[Pixel coordinate grounding data]
────────────────────────────────────────

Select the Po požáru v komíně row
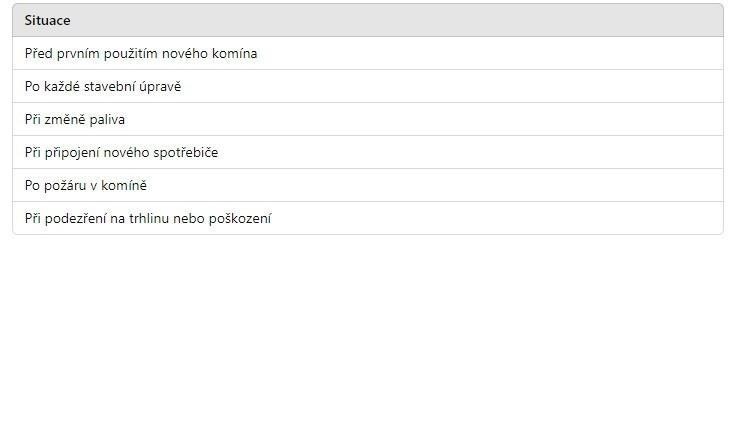The width and height of the screenshot is (736, 439). 368,185
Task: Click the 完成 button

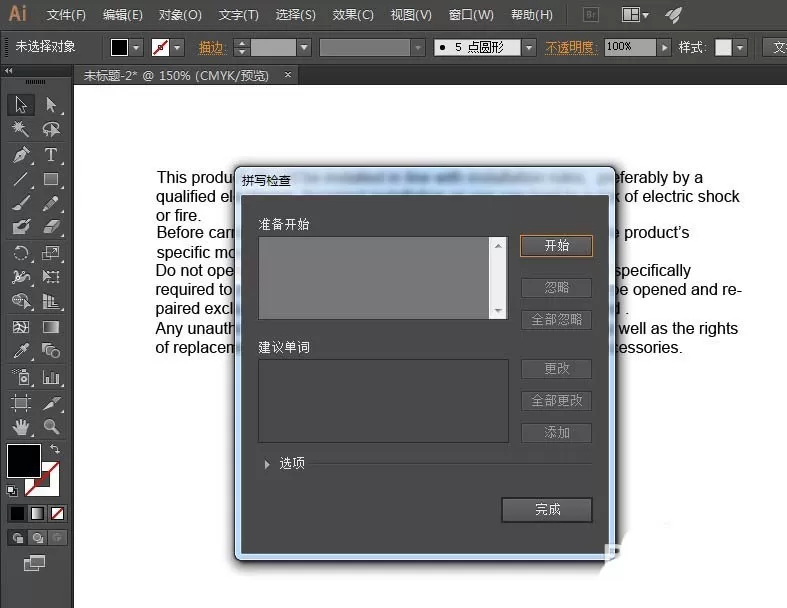Action: 547,510
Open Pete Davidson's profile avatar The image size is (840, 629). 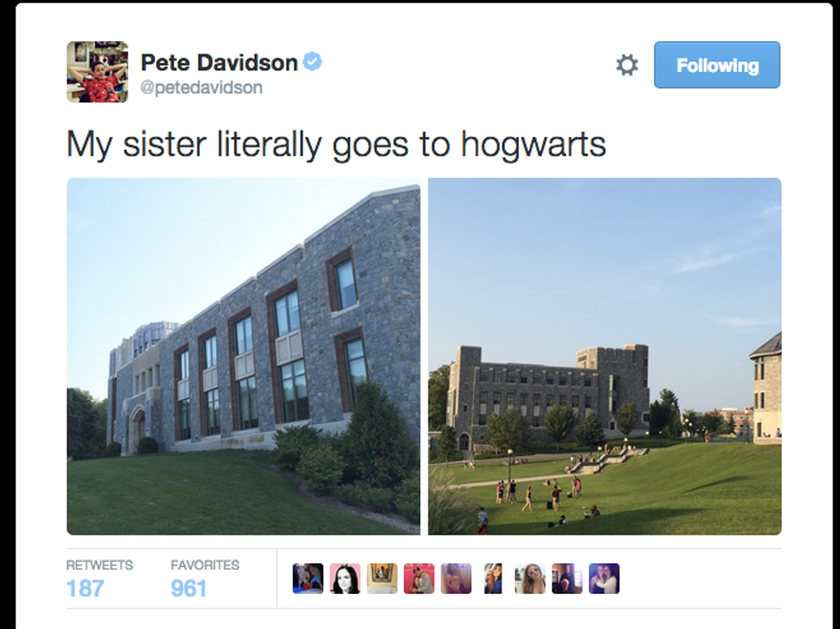[x=98, y=72]
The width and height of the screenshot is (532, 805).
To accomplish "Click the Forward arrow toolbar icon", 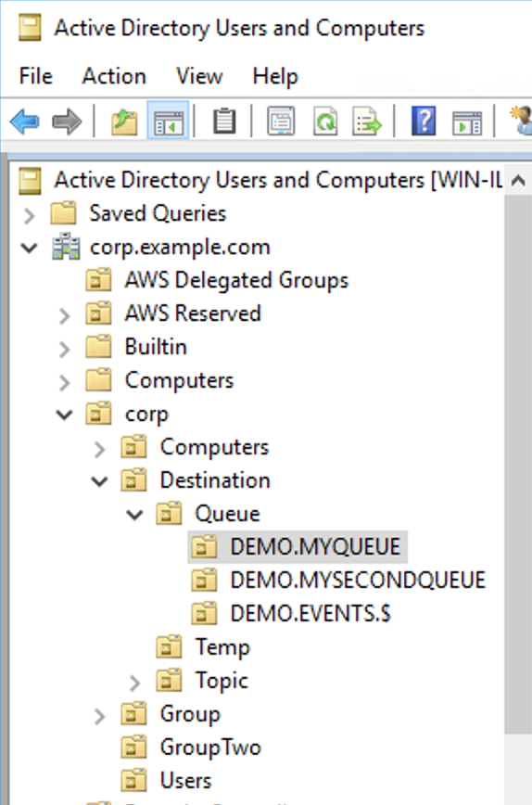I will click(x=67, y=121).
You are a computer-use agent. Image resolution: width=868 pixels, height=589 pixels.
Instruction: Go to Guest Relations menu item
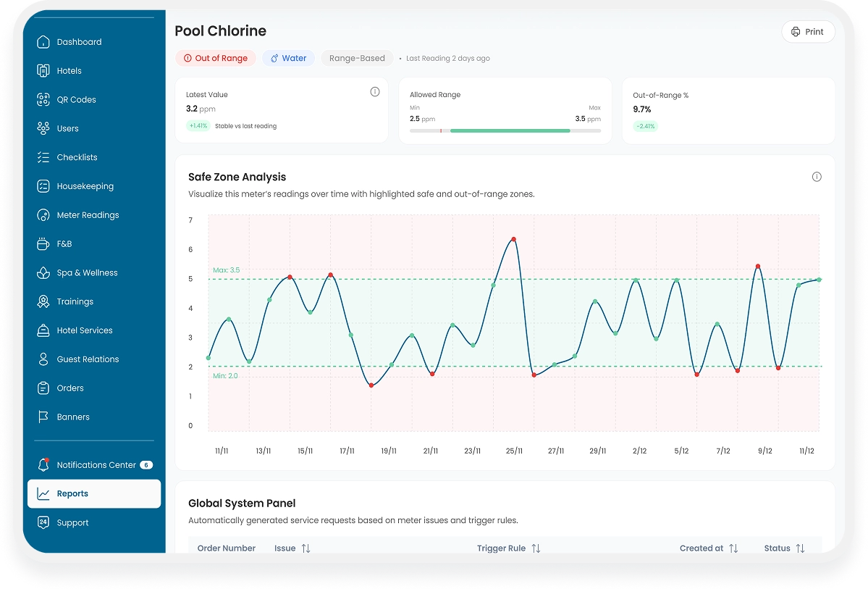[88, 359]
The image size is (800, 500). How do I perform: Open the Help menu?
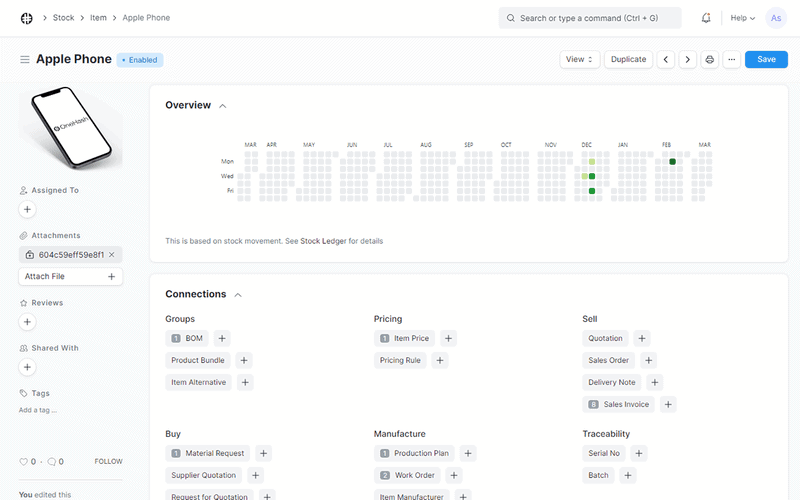tap(742, 18)
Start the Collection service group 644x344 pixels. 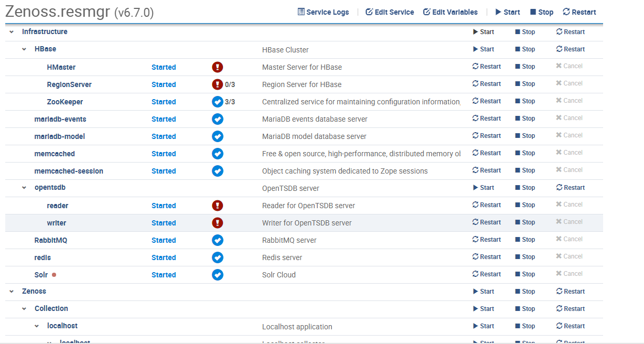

────────────────────────────────────────

Problem to solve
From the line containing "The image size is (800, 500)." down to the last line of the entries above, copy each line exactly and nothing more. Leave pictures out.

Output
The image size is (800, 500). How do I perform: Open the Help menu?
tap(742, 18)
Start the Collection service group 644x344 pixels. 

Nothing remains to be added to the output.